---------- Stored records ----------

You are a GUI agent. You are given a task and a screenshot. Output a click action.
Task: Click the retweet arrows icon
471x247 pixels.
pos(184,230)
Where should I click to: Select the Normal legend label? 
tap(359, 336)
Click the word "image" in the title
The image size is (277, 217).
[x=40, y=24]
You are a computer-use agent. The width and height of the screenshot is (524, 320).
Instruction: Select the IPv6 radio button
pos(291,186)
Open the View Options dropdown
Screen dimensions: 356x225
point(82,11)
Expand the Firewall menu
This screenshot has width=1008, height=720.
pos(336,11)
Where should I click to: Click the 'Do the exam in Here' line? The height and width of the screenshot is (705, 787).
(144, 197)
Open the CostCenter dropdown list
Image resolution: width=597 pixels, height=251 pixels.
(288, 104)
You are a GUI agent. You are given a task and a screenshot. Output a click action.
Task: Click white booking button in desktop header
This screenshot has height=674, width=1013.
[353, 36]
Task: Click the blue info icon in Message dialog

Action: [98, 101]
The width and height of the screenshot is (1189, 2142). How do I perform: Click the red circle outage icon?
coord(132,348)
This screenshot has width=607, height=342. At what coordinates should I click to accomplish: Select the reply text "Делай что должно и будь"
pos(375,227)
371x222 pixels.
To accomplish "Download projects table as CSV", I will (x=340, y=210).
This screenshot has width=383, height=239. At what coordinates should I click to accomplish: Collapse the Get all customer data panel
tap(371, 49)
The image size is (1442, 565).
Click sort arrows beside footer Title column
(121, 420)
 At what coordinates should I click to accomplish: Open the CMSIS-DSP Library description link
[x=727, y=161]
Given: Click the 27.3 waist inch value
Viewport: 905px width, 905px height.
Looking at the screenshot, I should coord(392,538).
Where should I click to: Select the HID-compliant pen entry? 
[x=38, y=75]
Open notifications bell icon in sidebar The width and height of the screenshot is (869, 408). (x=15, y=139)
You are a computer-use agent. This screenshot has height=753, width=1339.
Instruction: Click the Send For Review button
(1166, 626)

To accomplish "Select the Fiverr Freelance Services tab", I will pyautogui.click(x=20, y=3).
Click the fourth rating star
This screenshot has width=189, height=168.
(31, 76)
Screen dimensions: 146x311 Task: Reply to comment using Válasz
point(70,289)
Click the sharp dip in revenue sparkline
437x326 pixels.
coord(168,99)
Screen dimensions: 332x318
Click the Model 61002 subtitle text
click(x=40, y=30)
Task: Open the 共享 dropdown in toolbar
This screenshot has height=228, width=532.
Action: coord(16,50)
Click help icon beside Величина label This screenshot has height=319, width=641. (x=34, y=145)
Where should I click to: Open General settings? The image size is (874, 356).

----------

• Instruction
Echo the lines above word for word, from the first to the last.

• Response for this exercise
You are a GUI agent. You are given a task and a screenshot. Output a click action.
Task: Click the retweet arrows icon
471x247 pixels.
pos(184,230)
Where should I click to: Select the Normal legend label? 
tap(359, 336)
Click the word "image" in the title
The image size is (277, 217).
[x=40, y=24]
You are a computer-use agent. The width and height of the screenshot is (524, 320).
Instruction: Select the IPv6 radio button
pos(291,186)
Open the View Options dropdown
Screen dimensions: 356x225
point(82,11)
Expand the Firewall menu
This screenshot has width=1008, height=720.
pos(336,11)
Where should I click to: Click the 'Do the exam in Here' line? The height and width of the screenshot is (705, 787).
(144, 197)
Open the CostCenter dropdown list
Image resolution: width=597 pixels, height=251 pixels.
(288, 104)
You are a GUI agent. You are given a task and a screenshot. Output a click action.
Task: Click white booking button in desktop header
This screenshot has height=674, width=1013.
[353, 36]
Task: Click the blue info icon in Message dialog

Action: [98, 101]
The width and height of the screenshot is (1189, 2142). How do I perform: Click the red circle outage icon?
coord(132,348)
This screenshot has width=607, height=342. At what coordinates should I click to accomplish: Select the reply text "Делай что должно и будь"
pos(375,227)
371x222 pixels.
To accomplish "Download projects table as CSV", I will (x=340, y=210).
This screenshot has width=383, height=239. At what coordinates should I click to accomplish: Collapse the Get all customer data panel
tap(371, 49)
The image size is (1442, 565).
Click sort arrows beside footer Title column
(121, 420)
 At what coordinates should I click to accomplish: Open the CMSIS-DSP Library description link
[x=727, y=161]
Given: Click the 27.3 waist inch value
Viewport: 905px width, 905px height.
Looking at the screenshot, I should coord(392,538).
Where should I click to: Select the HID-compliant pen entry? 
[x=38, y=75]
Open notifications bell icon in sidebar The width and height of the screenshot is (869, 408). (x=15, y=139)
You are a computer-use agent. This screenshot has height=753, width=1339.
Instruction: Click the Send For Review button
(1166, 626)

To accomplish "Select the Fiverr Freelance Services tab", I will pyautogui.click(x=20, y=3).
Click the fourth rating star
This screenshot has width=189, height=168.
(31, 76)
Screen dimensions: 146x311 Task: Reply to comment using Válasz
point(70,289)
Click the sharp dip in revenue sparkline
437x326 pixels.
coord(168,99)
Screen dimensions: 332x318
Click the Model 61002 subtitle text
click(x=40, y=30)
Task: Open the 共享 dropdown in toolbar
This screenshot has height=228, width=532.
Action: coord(16,50)
Click help icon beside Величина label This screenshot has height=319, width=641. (x=34, y=145)
Where should I click to: Open General settings? The image size is (874, 356).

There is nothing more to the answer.